C’est avec adresse que théâtralité et improvisation se lient au dispositif cinématographique dans le spectacle « La Caméra ». Cette pièce d’improvisation, jouée par la troupe Lausanne Impro au théâtre 2.21 à Lausanne du 11 au 31 avril 2023, revisite l’un de leur spectacle « Le Casting ». Afin de marquer les 20 ans de sa création, ce travail scénique est repensé avec l’apport du dispositif cinématographique. Ainsi, « La Caméra » suit six comédiens (les quatre acteurs, le réalisateur et le caméraman) dans la création d’un film : du casting au tournage en passant par sa projection. Chaque soir, une équipe de comédiens différents s’alternent pour imaginer un nouveau film et un nouveau scénario, créant un spectacle unique et surprenant de créativité.

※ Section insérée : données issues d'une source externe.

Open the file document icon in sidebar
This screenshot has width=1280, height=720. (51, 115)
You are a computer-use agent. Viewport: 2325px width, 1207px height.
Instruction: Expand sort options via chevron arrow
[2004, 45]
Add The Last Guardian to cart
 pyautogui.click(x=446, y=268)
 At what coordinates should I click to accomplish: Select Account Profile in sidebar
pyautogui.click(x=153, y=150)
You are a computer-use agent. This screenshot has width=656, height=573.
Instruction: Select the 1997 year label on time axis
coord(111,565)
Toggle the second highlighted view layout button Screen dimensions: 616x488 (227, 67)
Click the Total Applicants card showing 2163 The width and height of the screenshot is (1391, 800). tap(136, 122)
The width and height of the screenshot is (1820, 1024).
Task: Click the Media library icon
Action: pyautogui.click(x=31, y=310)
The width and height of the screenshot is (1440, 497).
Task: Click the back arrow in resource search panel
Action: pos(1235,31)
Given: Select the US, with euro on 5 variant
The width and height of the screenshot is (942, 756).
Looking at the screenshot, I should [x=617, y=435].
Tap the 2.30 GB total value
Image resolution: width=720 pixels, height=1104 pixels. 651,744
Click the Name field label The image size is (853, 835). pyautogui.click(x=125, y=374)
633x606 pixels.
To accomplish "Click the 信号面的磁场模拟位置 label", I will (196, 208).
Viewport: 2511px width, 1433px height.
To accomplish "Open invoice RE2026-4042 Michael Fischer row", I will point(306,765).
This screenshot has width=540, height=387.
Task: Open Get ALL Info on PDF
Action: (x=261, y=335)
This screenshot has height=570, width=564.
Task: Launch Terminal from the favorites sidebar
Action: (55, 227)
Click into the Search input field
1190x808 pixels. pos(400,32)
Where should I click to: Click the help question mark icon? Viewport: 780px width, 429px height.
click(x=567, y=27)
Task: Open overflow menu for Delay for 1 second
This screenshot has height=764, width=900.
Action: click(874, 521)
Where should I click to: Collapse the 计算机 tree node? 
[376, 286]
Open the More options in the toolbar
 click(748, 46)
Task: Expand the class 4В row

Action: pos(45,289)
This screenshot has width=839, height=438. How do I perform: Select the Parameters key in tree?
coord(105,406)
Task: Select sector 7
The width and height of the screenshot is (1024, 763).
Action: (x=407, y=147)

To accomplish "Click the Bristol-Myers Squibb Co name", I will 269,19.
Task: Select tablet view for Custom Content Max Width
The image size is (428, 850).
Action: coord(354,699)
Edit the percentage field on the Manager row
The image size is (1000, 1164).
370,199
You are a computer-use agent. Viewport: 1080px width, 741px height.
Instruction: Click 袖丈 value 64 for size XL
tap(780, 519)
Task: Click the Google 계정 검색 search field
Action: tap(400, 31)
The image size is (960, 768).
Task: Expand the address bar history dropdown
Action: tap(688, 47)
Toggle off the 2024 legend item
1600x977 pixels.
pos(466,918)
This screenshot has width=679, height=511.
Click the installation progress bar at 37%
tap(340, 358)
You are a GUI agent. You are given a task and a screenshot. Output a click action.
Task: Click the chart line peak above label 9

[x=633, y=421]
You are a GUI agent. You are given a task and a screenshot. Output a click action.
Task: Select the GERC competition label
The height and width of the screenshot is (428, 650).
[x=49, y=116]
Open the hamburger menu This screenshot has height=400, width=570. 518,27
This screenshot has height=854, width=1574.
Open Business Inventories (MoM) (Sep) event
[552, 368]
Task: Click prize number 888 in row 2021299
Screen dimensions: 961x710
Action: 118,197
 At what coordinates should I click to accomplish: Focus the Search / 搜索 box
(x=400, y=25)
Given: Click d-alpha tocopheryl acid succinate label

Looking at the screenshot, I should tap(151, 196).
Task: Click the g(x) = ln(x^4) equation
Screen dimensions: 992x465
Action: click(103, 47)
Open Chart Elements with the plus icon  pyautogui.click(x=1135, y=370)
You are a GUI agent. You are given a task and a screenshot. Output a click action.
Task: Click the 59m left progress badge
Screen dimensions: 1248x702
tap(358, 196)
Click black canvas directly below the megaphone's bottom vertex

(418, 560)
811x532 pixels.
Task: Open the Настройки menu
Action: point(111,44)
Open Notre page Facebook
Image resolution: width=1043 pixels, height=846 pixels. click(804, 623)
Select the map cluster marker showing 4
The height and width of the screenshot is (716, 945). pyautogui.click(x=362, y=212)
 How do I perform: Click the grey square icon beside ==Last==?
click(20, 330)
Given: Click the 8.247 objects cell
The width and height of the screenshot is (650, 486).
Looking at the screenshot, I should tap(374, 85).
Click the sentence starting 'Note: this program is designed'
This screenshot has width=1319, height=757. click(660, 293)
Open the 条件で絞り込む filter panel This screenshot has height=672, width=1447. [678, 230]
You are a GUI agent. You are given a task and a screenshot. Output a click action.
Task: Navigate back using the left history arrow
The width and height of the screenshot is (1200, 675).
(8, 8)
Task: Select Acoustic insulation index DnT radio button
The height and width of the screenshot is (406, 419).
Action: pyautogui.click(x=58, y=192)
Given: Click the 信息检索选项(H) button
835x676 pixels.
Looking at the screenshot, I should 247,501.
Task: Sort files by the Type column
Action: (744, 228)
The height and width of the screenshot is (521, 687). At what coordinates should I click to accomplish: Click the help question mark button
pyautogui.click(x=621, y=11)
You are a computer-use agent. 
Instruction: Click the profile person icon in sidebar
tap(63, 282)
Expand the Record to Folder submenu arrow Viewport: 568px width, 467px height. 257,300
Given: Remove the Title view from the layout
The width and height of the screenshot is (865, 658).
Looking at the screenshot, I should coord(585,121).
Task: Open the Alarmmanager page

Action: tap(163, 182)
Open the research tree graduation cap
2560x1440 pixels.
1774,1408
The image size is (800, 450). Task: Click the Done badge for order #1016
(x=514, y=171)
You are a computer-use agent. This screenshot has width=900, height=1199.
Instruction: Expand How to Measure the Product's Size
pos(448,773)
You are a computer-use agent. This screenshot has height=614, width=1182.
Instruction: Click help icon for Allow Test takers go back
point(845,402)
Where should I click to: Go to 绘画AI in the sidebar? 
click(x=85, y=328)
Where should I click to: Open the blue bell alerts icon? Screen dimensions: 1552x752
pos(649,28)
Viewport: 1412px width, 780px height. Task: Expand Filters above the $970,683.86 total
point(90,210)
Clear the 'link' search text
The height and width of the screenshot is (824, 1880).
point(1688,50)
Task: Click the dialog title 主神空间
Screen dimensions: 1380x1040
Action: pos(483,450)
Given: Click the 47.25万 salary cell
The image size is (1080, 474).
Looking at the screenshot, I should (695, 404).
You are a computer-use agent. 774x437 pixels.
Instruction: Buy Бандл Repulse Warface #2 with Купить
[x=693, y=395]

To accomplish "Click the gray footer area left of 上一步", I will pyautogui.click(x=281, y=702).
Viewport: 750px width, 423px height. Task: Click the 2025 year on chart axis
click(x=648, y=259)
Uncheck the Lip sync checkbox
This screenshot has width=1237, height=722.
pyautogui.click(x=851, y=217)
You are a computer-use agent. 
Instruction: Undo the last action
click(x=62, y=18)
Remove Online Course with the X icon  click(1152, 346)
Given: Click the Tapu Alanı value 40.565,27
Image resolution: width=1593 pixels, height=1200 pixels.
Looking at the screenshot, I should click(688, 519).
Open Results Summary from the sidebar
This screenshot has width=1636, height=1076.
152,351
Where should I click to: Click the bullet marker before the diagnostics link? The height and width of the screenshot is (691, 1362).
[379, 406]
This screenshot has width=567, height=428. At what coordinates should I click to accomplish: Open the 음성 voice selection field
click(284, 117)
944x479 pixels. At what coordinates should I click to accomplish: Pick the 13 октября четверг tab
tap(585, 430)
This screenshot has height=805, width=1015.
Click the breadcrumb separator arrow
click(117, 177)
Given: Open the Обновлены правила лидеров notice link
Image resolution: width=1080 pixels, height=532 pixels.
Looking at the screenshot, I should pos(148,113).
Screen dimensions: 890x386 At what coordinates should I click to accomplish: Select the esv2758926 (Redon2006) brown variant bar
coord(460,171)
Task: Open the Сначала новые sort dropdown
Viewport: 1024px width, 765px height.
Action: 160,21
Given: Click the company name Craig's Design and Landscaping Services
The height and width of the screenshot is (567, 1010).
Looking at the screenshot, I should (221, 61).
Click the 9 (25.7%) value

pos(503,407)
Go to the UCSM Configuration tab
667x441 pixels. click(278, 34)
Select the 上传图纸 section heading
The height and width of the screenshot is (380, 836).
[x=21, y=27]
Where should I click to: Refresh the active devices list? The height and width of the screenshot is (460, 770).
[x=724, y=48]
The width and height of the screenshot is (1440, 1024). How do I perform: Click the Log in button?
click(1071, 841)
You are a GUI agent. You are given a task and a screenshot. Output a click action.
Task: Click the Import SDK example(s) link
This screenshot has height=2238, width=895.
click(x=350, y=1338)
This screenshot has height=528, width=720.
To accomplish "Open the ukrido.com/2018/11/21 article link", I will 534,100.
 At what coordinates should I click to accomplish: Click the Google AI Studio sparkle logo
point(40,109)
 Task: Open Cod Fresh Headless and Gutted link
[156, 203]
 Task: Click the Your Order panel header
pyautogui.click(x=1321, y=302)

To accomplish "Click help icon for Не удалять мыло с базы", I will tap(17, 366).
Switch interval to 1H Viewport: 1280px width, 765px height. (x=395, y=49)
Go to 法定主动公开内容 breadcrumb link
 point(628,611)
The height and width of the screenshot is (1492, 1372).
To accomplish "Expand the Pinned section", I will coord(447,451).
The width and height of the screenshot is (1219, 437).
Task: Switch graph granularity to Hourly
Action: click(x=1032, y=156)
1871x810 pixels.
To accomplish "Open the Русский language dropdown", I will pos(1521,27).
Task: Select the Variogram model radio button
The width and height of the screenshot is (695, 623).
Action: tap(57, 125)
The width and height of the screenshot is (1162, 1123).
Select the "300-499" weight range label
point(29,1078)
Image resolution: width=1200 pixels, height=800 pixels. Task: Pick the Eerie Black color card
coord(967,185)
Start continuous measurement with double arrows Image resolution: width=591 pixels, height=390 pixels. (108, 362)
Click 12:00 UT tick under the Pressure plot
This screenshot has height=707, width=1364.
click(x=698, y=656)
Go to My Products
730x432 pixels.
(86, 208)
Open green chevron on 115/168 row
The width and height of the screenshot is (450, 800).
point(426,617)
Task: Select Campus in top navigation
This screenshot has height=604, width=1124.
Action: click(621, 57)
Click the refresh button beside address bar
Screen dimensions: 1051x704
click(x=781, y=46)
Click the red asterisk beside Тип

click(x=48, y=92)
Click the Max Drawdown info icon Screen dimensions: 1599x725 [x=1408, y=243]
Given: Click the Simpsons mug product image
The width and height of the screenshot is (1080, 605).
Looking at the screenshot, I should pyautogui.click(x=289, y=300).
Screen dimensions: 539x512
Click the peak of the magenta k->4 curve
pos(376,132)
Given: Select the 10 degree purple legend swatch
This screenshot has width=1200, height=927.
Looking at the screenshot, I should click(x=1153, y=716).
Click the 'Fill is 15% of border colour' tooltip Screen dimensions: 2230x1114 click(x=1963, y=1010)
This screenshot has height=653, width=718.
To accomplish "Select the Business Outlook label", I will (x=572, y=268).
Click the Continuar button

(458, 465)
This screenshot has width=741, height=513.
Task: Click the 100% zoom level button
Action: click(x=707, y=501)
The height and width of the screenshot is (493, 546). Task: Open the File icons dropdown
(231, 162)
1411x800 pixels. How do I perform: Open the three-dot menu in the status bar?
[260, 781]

Fig. 1. Clap utilisé pour y inscrire le titre du spectacle, le nom des comédiens, et le titre du film joué lors de la représentation. Phot. Gemma Arduini©

Lors de la représentation du 16 avril 2023, le spectacle jouait le film « On s’est marié », pensé ce soir-là par le comédien Alain Borek qui incarne le réalisateur, et filmé par Grégoire Lereshe (Fig.1). Le spectacle est en deux parties. Lors de la première, le réalisateur auditionne quatre comédiens (joués par Odile Cantero, Yacine Nemra, Laurent Baier et Adrien Knecht) en leur donnant des pistes narratives qui donnent lieu à de courtes saynètes improvisées. Cette partie se termine par la révélation du synopsis et l’attribution des rôles du film qui seront joués en seconde partie. S’ensuit un entracte de dix minutes permettant aux comédiens d’imaginer le film en question. Pour accompagner le tout, un comédien équipé d’une caméra filme ponctuellement le spectacle. Lors des séquences captées, les acteurs tournent le dos aux spectateurs pour se mettre face à la caméra, pendant que les plans sont projetés en direct sur le grand écran, à gauche du plateau (Fig.2). Ainsi, « La Caméra » met en scène cette double production, entre théâtralité improvisée et cinéma direct. Le dispositif mis en place apporte une richesse visuelle et narrative à la pièce, la rendant ainsi des plus intrigantes. Le passage entre théâtre et cinéma est marqué par le mode de projection sur grand écran, reprenant ainsi les codes de la salle de cinéma. Les séquences projetées font l’usage du noir et blanc, ce qui permet de créer une distance avec la temporalité, laissant une impression de déliaison des moments joués et filmés. Ceci est souligné lors de la deuxième partie, durant laquelle les plans filmés représentent des flashbacks, apportant avec ingéniosité de la matière à la trame narrative qui peut ainsi explorer plusieurs chronologies.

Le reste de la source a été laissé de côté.